Colangite Aguda Grave: Diagnóstico e Tratamento com CPRE

UNAERP - Universidade de Ribeirão Preto (SP) — Prova 2022

Enunciado

Durante o plantão em uma unidade de terapia intensiva (UTI), o médico do serviço de emergência solicita vaga para um paciente de 59 anos de idade, com quadro de confusão mental e pressão arterial (PA) de 90 x 60mmhg. Sabendo que o paciente já estava internado no andar há três dias, você pega o prontuário e observa que o paciente deu entrada no hospital com queixa de dor no hipocôndrio direito. Os exames laboratoriais revelam bilirrubina total = 9,4mg/dl e bilirrubina direta = 6,6mg/dl. A temperatura era de 38,5ºC. Diante disso, qual deve ser o exame mais útil no diagnóstico e até mesmo no tratamento de sua condição?

Alternativas

  1. A) Ressonância magnética (RM).
  2. B) Tomografia computadorizada (TC) de alta resolução.
  3. C) Octreoscan.
  4. D) Enteroscopia.
  5. E) Colangiopancreatografia retrógada endoscópica (CPRE).

Pérola Clínica

Pentade de Reynolds (febre, icterícia, dor RUQ, hipotensão, confusão) → Colangite aguda grave = CPRE urgente.

Resumo-Chave

O paciente apresenta a Pentade de Reynolds, indicativa de colangite aguda grave com sepse.

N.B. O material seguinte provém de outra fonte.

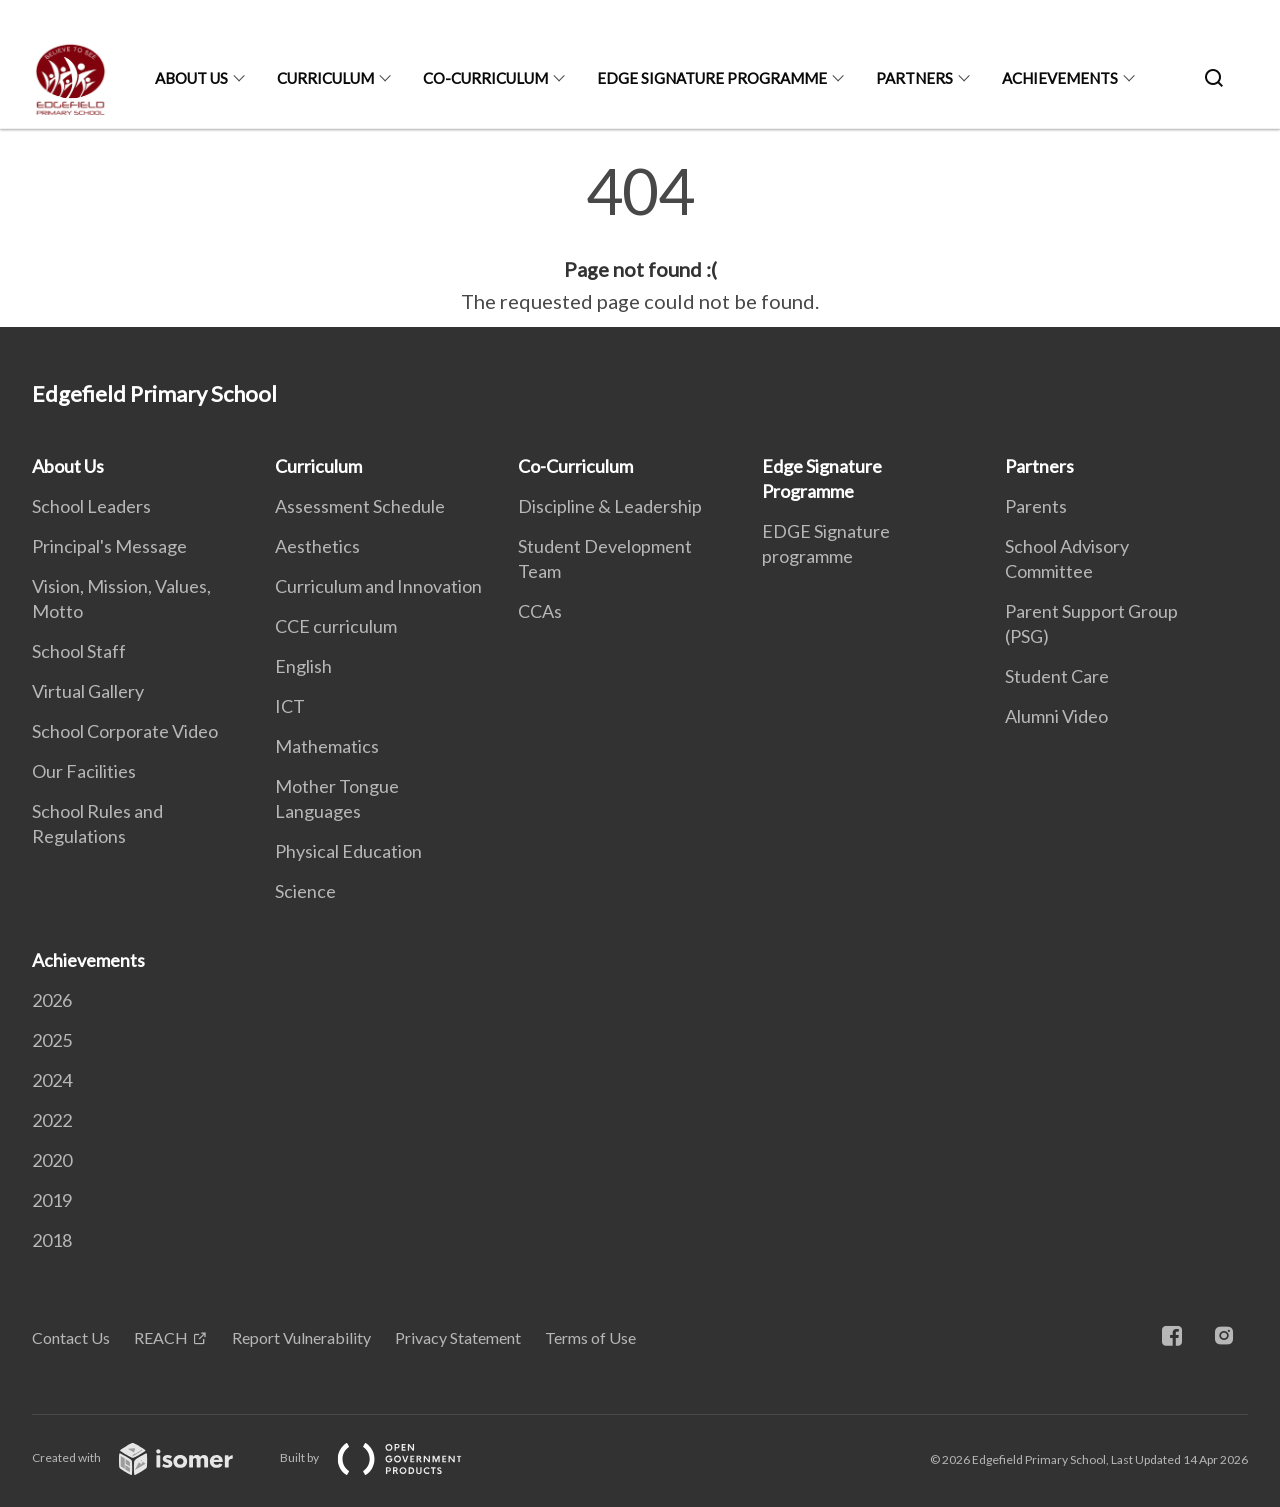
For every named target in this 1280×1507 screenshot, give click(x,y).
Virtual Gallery (88, 691)
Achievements (1060, 78)
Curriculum (325, 78)
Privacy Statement (458, 1337)
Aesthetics (317, 546)
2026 (52, 1000)
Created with (148, 1457)
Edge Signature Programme (712, 78)
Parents (1036, 506)
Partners (914, 78)
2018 (52, 1240)
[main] (640, 238)
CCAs (540, 611)
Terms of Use (590, 1337)
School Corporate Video (125, 731)
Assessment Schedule (360, 506)
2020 (52, 1160)
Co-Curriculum (485, 78)
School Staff (79, 651)
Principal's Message (109, 546)
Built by (387, 1457)
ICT (290, 706)
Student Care (1057, 676)
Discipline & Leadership (610, 506)
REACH (161, 1337)
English (303, 666)
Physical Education (348, 851)
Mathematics (327, 746)
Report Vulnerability (301, 1337)
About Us (191, 78)
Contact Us (71, 1337)
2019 (52, 1200)
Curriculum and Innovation (378, 586)
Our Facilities (84, 771)
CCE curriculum (336, 626)
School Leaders (91, 506)
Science (305, 891)
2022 (52, 1120)
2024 (52, 1080)
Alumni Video (1056, 716)
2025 (52, 1040)
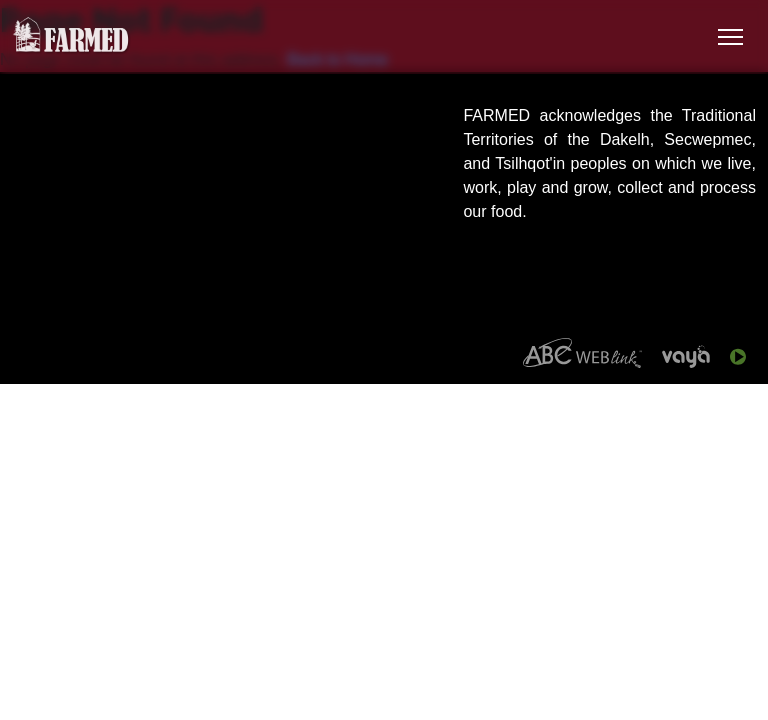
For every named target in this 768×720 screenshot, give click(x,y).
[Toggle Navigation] (730, 37)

A CPRE é o exame mais útil pois permite tanto o diagnóstico (visualização da obstrução) quanto o tratamento (drenagem biliar), sendo crucial para reverter o quadro séptico.

Contexto Educacional

A colangite aguda é uma infecção grave do trato biliar, geralmente causada por obstrução e estase biliar. É uma condição com alta morbimortalidade se não tratada prontamente. A apresentação clínica varia, mas a presença da Tríade de Charcot (febre, dor no hipocôndrio direito e icterícia) é clássica, e a Pentade de Reynolds (Tríade de Charcot mais hipotensão e alteração do estado mental) indica um quadro de colangite supurativa grave, frequentemente associada a choque séptico. O diagnóstico é clínico e laboratorial (elevação de bilirrubinas, enzimas hepáticas, leucocitose), com exames de imagem (ultrassonografia, TC ou RM) para identificar a causa da obstrução. No entanto, em casos graves como o descrito, a prioridade é a descompressão biliar. A CPRE é o método de escolha, pois permite a visualização direta da via biliar, a remoção de cálculos, a dilatação de estenoses e a inserção de próteses para garantir a drenagem. O tratamento da colangite aguda envolve antibioticoterapia de amplo espectro e drenagem biliar. A drenagem pode ser endoscópica (CPRE), percutânea ou cirúrgica, dependendo da etiologia e da condição do paciente. A CPRE é preferível por ser menos invasiva e permitir a resolução da obstrução. O prognóstico depende da gravidade inicial e da rapidez da intervenção, sendo crucial a identificação precoce e o manejo agressivo para evitar complicações como abscesso hepático e sepse refratária.

Perguntas Frequentes

Quais são os sinais e sintomas da colangite aguda grave?

A colangite aguda grave é caracterizada pela Pentade de Reynolds, que inclui a Tríade de Charcot (febre, icterícia, dor no hipocôndrio direito) somada a hipotensão e alteração do estado mental. Estes sinais indicam uma emergência médica.

Por que a CPRE é o exame mais útil na colangite aguda?

A CPRE (Colangiopancreatografia Retrógrada Endoscópica) é o exame mais útil porque permite não apenas o diagnóstico preciso da causa da obstrução biliar, mas também a intervenção terapêutica imediata, como a drenagem da via biliar, que é fundamental para o tratamento da sepse.

Quais são as principais causas de colangite aguda?

As principais causas de colangite aguda são a coledocolitíase (cálculos na via biliar comum), estenoses benignas ou malignas da via biliar, e disfunção do esfíncter de Oddi. A obstrução biliar leva à proliferação bacteriana e inflamação.